Herawi Mehsati, De Marzo Angelo M, Kristiansen Glen, Epstein Jonathan I
Department of Pathology, The Johns Hopkins Hospital, Baltimore, MD 21231, USA.
Hum Pathol. 2007 Jan;38(1):72-8. doi: 10.1016/j.humpath.2006.06.015. Epub 2006 Aug 10.

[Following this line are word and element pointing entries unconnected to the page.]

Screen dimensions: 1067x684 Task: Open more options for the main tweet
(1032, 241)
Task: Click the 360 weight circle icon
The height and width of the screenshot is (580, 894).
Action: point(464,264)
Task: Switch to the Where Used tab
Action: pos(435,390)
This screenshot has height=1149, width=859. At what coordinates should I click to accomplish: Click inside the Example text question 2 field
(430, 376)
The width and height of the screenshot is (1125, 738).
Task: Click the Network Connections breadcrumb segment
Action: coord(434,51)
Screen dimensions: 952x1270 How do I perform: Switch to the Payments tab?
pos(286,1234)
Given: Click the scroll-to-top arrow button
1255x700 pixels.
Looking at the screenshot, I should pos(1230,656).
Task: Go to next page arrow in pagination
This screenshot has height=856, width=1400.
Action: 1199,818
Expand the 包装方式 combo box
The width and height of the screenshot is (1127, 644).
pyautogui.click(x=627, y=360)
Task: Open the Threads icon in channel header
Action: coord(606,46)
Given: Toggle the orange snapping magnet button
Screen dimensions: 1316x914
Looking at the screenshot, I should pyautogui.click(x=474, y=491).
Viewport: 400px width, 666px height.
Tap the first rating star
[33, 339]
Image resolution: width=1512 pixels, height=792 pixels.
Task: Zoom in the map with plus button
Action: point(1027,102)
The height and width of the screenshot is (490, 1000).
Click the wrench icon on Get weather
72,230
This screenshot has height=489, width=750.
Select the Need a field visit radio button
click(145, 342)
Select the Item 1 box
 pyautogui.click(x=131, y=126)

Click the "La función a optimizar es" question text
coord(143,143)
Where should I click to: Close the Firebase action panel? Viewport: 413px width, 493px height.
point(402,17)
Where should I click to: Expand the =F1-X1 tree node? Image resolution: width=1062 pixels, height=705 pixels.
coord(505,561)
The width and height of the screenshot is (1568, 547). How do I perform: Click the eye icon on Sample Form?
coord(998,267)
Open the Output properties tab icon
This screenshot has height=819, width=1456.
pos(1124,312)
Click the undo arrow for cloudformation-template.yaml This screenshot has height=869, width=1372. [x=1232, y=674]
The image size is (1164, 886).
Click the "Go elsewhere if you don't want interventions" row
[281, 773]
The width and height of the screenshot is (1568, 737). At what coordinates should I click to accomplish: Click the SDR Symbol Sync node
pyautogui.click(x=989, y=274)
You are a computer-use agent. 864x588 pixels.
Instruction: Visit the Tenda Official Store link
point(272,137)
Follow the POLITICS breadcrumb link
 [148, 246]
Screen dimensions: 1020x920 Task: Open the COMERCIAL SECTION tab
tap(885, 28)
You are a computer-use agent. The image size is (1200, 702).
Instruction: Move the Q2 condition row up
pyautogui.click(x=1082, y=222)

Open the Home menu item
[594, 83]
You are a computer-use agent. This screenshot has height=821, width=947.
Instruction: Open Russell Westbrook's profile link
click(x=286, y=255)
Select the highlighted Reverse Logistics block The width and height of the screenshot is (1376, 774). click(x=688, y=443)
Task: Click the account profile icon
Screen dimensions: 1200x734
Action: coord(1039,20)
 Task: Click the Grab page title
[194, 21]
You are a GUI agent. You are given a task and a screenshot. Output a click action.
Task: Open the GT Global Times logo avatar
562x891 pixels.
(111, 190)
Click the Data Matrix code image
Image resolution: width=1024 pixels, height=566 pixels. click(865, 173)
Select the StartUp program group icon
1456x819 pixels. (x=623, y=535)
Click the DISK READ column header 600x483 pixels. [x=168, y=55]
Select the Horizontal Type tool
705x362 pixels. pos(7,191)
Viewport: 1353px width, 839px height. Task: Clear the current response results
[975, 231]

Numerous studies have claimed that CDX2 is relatively specific and sensitive in establishing a gastrointestinal origin in metastatic tumors of unknown origin. We have recently seen 2 cases of prostatic adenocarcinoma (PCa) on needle biopsies with diffuse strong nuclear staining for CDX2 sent for consultation. One case was a prostatic duct adenocarcinoma in a man with a prostate-specific antigen (PSA) value of 327 ng/mL, and the other was a PCa with a Gleason score (GS) of 4 + 4 = 8 in a man with a PSA value of 15 ng/mL. An adenocarcinoma with GS 3 + 3 = 6 from the contralateral side did not express CDX2. Because documented examples of this phenomenon are rare, we investigated the immunoexpression of CDX2, using tissue microarrays (TMAs). Three slides of TMAs were used to stain 708 tissue samples (0.6 mm in diameter) containing either benign or malignant prostate tissue, as well as control tissues from various anatomical sites including colon. In total, 195 samples of primary PCa with GS of 6 (n = 41), 7 (n = 21), and 8 (n = 8); 195 samples of benign prostate tissue; and 185 samples of metastatic PCa were studied. Of 70 radical prostatectomy specimens examined for PCa in TMAs, 4 (5.7%) were positive for CDX2, showing Gleason score of 6 (n = 3) and Gleason score of 7 (n = 1). Focal moderate positive staining was seen in benign prostate tissue in 7 (11.7%) of 60 radical prostatectomy specimens. None of the metastatic PCa expressed CDX2. CDX2 may uncommonly be focally expressed in benign prostatic glands. Staining in PCa is less common and appears independent of GS and is usually patchy and focal and of lesser intensity than in colonic tissue. However, rarely strong and diffuse staining may be seen. Positive CDX2 staining in high-grade prostate cancer (ductal, cribriform, and solid) may be confused with secondary carcinoma of colonic origin. Routine histopathology, positive PSA immunostaining, and clinical findings can help confirm the correct diagnosis.
众多研究表明,在确定不明原发转移瘤的胃肠道起源方面,CDX2相对具有特异性且敏感度较高。我们最近会诊了2例针吸活检显示前列腺腺癌(PCa)伴有弥漫性强核CDX2染色的病例。1例为前列腺导管腺癌,患者前列腺特异性抗原(PSA)值为327 ng/mL;另1例为Gleason评分(GS)4 + 4 = 8的PCa,患者PSA值为15 ng/mL。对侧GS 3 + 3 = 6的腺癌未表达CDX2。由于这种现象的文献记载实例很少,我们使用组织芯片(TMA)研究了CDX2的免疫表达。用3张TMA玻片对708个组织样本(直径0.6 mm)进行染色,这些样本包含良性或恶性前列腺组织以及来自包括结肠在内的各个解剖部位的对照组织。总共研究了195例GS为6(n = 41)、7(n = 21)和8(n = 8)的原发性PCa样本;195例良性前列腺组织样本;以及185例转移性PCa样本。在TMA中检查的70例前列腺癌根治术标本中,4例(5.7%)CDX2呈阳性,Gleason评分为6(n = 3)和Gleason评分为7(n = 1)。在60例前列腺癌根治术标本中的7例(11.7%)良性前列腺组织中可见局灶性中度阳性染色。转移性PCa均未表达CDX2。CDX2可能罕见地在良性前列腺腺体内局灶性表达。在PCa中的染色较少见,且似乎与GS无关,通常呈斑片状和局灶性,强度低于结肠组织。然而,罕见情况下可见强弥漫性染色。高级别前列腺癌(导管、筛状和实性)中CDX2阳性染色可能会与结肠起源的继发性癌混淆。常规组织病理学、PSA免疫染色阳性以及临床发现有助于确诊。